Lorenzo Milam

ACORN ACORN International

New Orleans      Lorenzo Milam has died.  Long live Lorenzo Milam!

Wikipedia calls Milam an author and activist, which is true as far as it goes, but in many circles, he was seen almost as the father of community radio, and in that sense we all are indebted to him and pay the debts on a daily basis.  The Wikipedia entry credits Milam with founding fourteen listener-supported stations “from the early 60’s to the late 70’s,” but I’m sure that vastly understates the number of stations his advocacy and assistance spurred onto the airwaves.
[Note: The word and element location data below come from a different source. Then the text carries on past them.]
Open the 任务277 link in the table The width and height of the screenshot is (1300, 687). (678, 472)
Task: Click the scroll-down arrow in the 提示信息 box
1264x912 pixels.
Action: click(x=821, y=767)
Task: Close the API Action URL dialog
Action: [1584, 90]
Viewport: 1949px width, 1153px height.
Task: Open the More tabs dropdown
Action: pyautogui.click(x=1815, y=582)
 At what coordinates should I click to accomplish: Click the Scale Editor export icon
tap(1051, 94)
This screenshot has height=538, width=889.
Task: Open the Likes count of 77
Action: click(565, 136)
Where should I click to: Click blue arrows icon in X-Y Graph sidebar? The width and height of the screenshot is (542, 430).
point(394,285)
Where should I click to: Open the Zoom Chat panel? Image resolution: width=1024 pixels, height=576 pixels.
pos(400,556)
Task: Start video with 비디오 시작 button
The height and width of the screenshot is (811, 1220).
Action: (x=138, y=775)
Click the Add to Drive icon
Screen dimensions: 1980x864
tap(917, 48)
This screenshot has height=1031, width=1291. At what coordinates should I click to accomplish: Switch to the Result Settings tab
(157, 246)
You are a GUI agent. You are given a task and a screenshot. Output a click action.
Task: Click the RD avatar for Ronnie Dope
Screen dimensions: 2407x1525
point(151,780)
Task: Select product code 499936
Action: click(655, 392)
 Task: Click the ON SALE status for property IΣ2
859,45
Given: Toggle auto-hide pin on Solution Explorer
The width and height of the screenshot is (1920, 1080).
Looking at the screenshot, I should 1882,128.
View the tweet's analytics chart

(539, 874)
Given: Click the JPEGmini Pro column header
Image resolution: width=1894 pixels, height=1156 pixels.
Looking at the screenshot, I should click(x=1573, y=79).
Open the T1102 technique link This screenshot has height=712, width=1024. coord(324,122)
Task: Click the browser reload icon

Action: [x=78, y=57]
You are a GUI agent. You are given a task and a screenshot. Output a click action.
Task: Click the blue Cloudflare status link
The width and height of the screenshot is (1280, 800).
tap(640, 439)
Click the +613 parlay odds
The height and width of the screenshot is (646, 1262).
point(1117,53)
I knew Lorenzo then, so I know what I’m talking about.  The first ACORN organizers who opened our offices in late 1975 in Dallas and Fort Worth were Meg Campbell and Steve Holt.  Lorenzo’s “experiment,” as he called it, of starting a noncommercial station, KCHU in Dallas at top dollar, rather than the usual chicken scratch of bailing wire, duct tape, and used equipment, was also new.  ACORN had a weekly show on the air.  Meg and Steve kept lobbying me to meet Lorenzo the next time I was in Dallas.  He was having trouble herding the cats, a common problem in those wild times with an all-volunteer crew.  He had been impressed with how well organized they were and had gingerly broached with them the possibly of helping run the station.  I finally agreed to meet him after we won the lifeline utility rates election in Little Rock, but that I realized might be a fluke when we watched Middle South Utilities (now Entergy) drop hundreds of thousands in radio and TV ads against us in the last two weeks of  the campaign.  Maybe if we could organize our own radio stations, we could create a voice for our people.

Lorenzo was a tireless promoter of the potential and power of community, noncommercial radio.  He wanted to know where else ACORN worked. We were interested in a Little Rock station, so he had his engineer and buddy, Jeremy Lansman, do some research that uncovered the potential for a 100,000-watt station there.  He pointed the way, and we ran with it, until we were finally on the air in 1984 with KABF, now 36 years ago.  Reading that he passed away in Oaxaca, Mexico, only weeks before his 87th birthday, I now realize that he must have been in his mid-40s when we met.

Before KABF was on the air, he realized we were organizing in Tampa-St. Pete.  He told me there was a guy with a construction permit close to expiring.  Perhaps, we could take over the CP, get an extension, and save the license.  Dewey Armstrong, then head organizer in Florida, and I drove from Miami late one night and found the guy on the beach in St. Pete waiting for his girlfriend to finish a shift at a diner.  He agreed to let us run the license, and within several years we put WMNF on the air.

Lorenzo’s plan for us to take over the KCHU fell apart in a vote by DJs, and the station went dark.  More than six months later, Terry Andrews, the regional organizer for ACORN Dallas, and I bogarted our seats on the board into a majority of our appointees, and put the station back on the air as KNON, still booming now.  By that time Lorenzo had washed his hands of the stations, but I knew he knew.

After more than thirty years with only sporadic contact, once when he was living along the beach in San Diego and we were organizing there, and he was moving to Tijuana, I was able to get his coordinates when speaking to a community broadcasting annual meeting in Portland a couple of years ago.  I tracked him down via email, and offered him a report on Dallas, Tampa, Little Rock, New Orleans and other stations in Africa.  He replied in a brief but inimitable, elegant, and courteous manner.  Several weeks later in response to my having asked what he was up to, a boxed set of his RALPH books showed up in my mail.  RALPH stands for Review of Arts, Literature, Philosophy, and the Humanities.

Typical, Lorenzo.  The stories that could – and should – be told are endless.  He was both special and, truly, one of a kind.  He pointed out the path, and then stepped aside.  You sunk or swam.  Either way, we could only thank him by staying on the air as the “voice of the people,” and keeping the dream alive.  Lorenzo Milam has been missed, but his mission endures.  We join many others in both remembering and making sure that it stays evergreen.